Don’t take it personally. Above all: refuse to be a victim. Remember that it is their issue. It has nothing to do with you. And while you can’t choose what other say or think about you, you are always in control in the way you choose to respond.
Love,
Alianne
Mindset

But what if the abuser says: “I’m sorry”

(This blog was originally written by me for LifeSurfer)

But what if he says “sorry”?

Be honest. How many times did you stay because your ex-partner said he was sorry? He might even have cried tears, threatened to kill himself because he finds himself a low excuse of a man. Maybe his friends and family told you that you should forgive him. Maybe you felt guilty or blamed yourself for holding a grudge towards your ex-partner or maybe you even felt guilty for standing up against his abusiveness. Or did you accept the excuses and the dramatic behavior he made for himself to rationalize and justify for himself why he abused you, whether he blames his upbringing, his exes, your “faults”, or the stressful job and or life he has.

Does he feel sorry?

Let’s be clear. A man (or woman for that matter) should never be using past or other experiences as an excuse to get away with hurting someone else.

That does not mean that an abuser doesn’t feel sorry at all. He can feel sorry, albeit probably most for himself ;-), he can also use his apologies to gain sympathy with you and if he doesn’t succeed, to gain sympathy and acknowledgement from others.

Feeling sorry for him after abusive behavior

You probably did what I did after a dramatic apology. Before you know it you are comforting him, reassuring that you will never leave and that the two of you are a team and that you’ll get through this together.

You might notice, as did I, that the longer you stay in that relationship, the less dramatic and frequent his dramatic excuses are. In my opinion this is because he knows that you won’t leave him or will return as soon as he want’s you to. You are like a puppet and he is the one in control (in his opinion) and winning you back feels like a drug and makes him feel right that it wasn’t that bad and that he is the one in control over you.

Does it matter?

But let me ask you this first. Does it really matter if he really is sorry? Because it doesn’t mean a thing when in the nearby future he will abuse you again, and again. It doesn’t mean a thing if he is not willing to solve his inner frustrations a different way. It doesn’t matter if he is genuine in his remorse if it doesn’t mean enough for him to change and view you differently, and to stop hurting you physically, emotionally, financially. And it doesn’t mean a thing if he demolishes your self-worth, your self-love and if he isn’t building you up, but tearing you down! You must remember that whatever happens, you are worth so much more than that.

Change is inevitable

We are all able to change, because change is inevitable. Change happens when you have enough reason to do so.

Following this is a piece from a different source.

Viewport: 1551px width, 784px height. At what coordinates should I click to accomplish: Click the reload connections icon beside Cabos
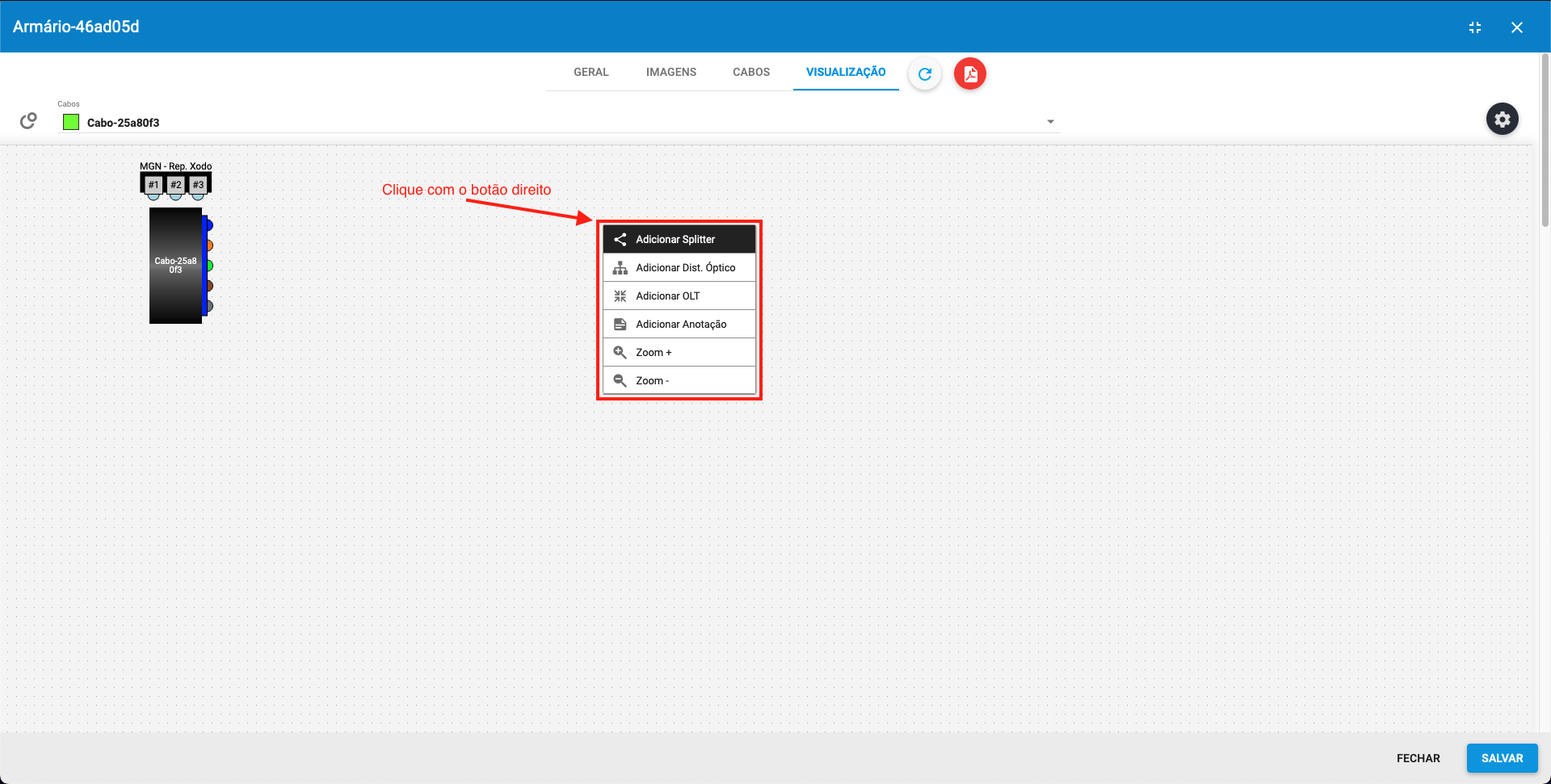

If we are motivated to change but have difficulty doing so (but we want it bad enough), we seek help. We don’t have to be persuaded to seek help, if the drive in us is strong enough and we just do so because we can’t live with ourselves if we don’t. It is either that or we leave the situation.

At that moment we associate pain by not changing to the person we really want to be. When something is a MUST and not merely a “I should be or should do”, we change.

It could be possible that you are going to meet someone like your ex-partner but maybe in a different form in the future. Remember that it is the actions and not the words that we should trust. Remember your worth, remember that you have the right to be respected, to be loved and to be treated with dignity.